● **WORK INSTRUCTIONS**
Since the pictures are not wanted, reproduce only the rest of the records, exactly as given.

[Data entries]
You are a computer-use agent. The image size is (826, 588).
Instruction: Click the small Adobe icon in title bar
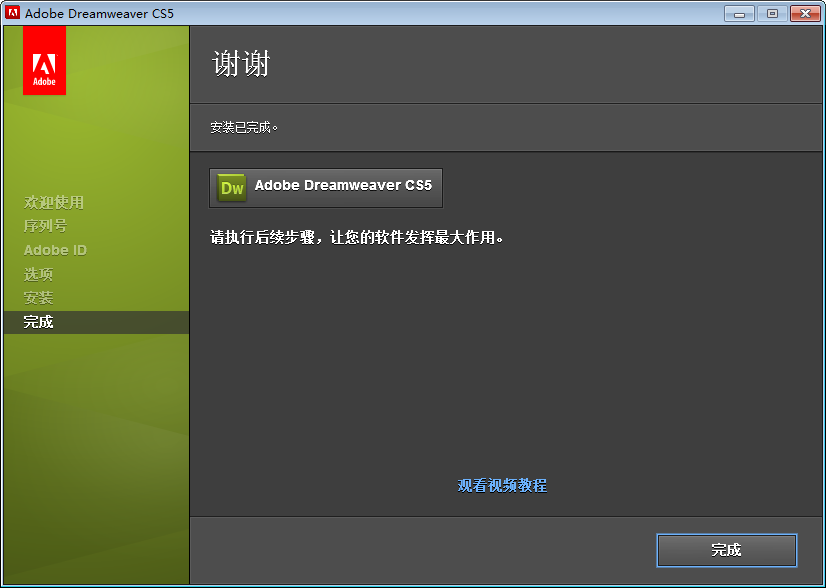pos(12,13)
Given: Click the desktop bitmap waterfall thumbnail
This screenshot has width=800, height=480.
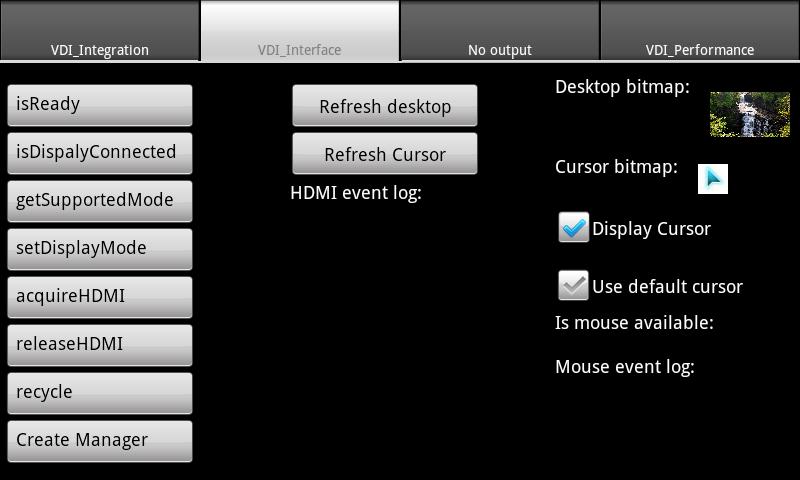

● **TASK RESPONSE**
You are a computer-use agent. The image size is (826, 588).
Instruction: Click the small Adobe icon in title bar
pos(12,13)
Given: Click the desktop bitmap waterfall thumbnail
This screenshot has width=800, height=480.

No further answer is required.